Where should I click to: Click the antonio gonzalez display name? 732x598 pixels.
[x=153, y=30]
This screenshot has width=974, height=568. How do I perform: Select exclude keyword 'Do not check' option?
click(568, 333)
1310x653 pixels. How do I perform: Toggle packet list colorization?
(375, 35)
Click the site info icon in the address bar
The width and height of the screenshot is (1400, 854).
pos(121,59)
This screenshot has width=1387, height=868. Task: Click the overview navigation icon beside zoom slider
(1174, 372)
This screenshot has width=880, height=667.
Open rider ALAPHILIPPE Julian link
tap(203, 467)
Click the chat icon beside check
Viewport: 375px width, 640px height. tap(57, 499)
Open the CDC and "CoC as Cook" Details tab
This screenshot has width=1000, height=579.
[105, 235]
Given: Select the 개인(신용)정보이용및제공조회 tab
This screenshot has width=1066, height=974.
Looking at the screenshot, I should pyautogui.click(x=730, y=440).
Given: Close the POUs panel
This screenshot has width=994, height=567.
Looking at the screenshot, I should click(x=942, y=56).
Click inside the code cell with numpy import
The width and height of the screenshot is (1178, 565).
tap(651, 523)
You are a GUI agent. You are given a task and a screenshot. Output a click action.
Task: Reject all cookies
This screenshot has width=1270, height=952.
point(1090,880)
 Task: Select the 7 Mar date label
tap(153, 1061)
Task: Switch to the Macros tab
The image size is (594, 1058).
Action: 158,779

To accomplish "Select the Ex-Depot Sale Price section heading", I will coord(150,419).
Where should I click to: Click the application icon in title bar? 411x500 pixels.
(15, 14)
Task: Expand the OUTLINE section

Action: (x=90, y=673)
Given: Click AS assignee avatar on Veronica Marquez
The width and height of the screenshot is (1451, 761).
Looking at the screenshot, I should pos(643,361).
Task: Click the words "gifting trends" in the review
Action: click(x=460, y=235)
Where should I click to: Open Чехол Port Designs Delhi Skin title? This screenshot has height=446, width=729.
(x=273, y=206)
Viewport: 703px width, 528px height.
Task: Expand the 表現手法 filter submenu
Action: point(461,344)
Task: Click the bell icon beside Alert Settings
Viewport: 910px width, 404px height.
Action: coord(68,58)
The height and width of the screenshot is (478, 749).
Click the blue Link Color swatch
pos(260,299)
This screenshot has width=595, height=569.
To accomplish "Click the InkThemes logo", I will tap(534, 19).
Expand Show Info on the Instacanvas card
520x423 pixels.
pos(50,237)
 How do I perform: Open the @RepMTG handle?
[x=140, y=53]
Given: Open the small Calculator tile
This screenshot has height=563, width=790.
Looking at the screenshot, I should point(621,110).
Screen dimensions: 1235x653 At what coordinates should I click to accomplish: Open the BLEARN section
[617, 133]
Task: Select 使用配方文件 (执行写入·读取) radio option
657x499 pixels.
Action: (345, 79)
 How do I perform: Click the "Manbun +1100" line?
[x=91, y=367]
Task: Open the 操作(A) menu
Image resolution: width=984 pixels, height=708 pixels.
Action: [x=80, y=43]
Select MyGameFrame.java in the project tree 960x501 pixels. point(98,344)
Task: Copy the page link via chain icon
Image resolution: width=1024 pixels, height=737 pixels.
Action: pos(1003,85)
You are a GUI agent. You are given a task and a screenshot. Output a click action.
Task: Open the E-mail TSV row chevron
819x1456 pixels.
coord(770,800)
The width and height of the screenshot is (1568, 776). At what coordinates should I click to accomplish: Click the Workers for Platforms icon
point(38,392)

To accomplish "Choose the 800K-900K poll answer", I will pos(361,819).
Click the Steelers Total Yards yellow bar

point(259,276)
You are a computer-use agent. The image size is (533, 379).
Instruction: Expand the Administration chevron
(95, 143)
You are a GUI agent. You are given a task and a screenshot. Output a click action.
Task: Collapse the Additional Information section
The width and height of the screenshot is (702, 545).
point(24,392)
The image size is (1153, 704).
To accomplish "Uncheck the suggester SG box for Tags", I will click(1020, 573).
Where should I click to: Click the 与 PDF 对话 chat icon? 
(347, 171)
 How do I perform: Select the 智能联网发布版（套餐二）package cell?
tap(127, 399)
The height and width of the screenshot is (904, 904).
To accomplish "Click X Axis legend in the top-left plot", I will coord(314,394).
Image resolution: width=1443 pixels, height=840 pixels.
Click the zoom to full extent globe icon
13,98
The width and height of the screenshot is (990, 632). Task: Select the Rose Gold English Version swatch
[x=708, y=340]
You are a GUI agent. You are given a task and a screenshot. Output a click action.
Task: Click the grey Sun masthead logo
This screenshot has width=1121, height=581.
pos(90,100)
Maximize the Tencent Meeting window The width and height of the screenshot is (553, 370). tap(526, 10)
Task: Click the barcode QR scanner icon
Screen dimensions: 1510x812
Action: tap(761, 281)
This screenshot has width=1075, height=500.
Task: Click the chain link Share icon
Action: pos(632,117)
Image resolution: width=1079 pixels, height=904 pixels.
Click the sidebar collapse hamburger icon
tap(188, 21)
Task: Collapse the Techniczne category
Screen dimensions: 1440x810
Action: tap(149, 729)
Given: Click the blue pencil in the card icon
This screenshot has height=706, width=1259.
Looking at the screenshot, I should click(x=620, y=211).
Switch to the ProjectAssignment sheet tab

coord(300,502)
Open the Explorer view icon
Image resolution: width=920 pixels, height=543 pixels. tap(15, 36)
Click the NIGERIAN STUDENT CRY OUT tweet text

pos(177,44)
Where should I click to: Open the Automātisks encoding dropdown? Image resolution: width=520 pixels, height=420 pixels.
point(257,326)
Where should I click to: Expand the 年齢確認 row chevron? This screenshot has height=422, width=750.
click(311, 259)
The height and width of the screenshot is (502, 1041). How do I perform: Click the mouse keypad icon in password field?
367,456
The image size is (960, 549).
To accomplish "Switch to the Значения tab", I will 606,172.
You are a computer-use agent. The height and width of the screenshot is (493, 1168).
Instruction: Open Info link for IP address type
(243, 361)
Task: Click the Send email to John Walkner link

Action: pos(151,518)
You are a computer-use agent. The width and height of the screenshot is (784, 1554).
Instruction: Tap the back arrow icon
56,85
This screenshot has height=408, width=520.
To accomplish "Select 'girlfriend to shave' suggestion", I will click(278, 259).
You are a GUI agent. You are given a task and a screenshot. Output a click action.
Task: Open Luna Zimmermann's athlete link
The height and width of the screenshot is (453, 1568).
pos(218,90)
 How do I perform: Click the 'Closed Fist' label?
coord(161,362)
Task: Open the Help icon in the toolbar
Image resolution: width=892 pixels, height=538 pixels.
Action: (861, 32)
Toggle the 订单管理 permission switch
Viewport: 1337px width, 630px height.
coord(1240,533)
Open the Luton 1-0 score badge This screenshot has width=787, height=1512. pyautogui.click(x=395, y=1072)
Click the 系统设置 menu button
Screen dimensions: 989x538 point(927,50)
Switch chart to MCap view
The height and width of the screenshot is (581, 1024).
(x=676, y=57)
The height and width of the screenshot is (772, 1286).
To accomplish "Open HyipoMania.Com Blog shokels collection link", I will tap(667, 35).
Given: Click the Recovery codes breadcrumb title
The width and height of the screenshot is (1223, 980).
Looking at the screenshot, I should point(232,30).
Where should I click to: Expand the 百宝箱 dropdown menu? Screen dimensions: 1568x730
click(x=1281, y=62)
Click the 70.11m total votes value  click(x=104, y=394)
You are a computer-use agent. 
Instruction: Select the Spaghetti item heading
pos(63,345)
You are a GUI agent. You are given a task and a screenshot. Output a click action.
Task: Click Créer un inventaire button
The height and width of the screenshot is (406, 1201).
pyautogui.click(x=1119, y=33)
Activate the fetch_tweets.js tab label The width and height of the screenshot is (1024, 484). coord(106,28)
__________
Where a line in the listing above contains "logo", copy that line.

§ Your solution:
To accomplish "Click the InkThemes logo", I will tap(534, 19).
Task: Click the grey Sun masthead logo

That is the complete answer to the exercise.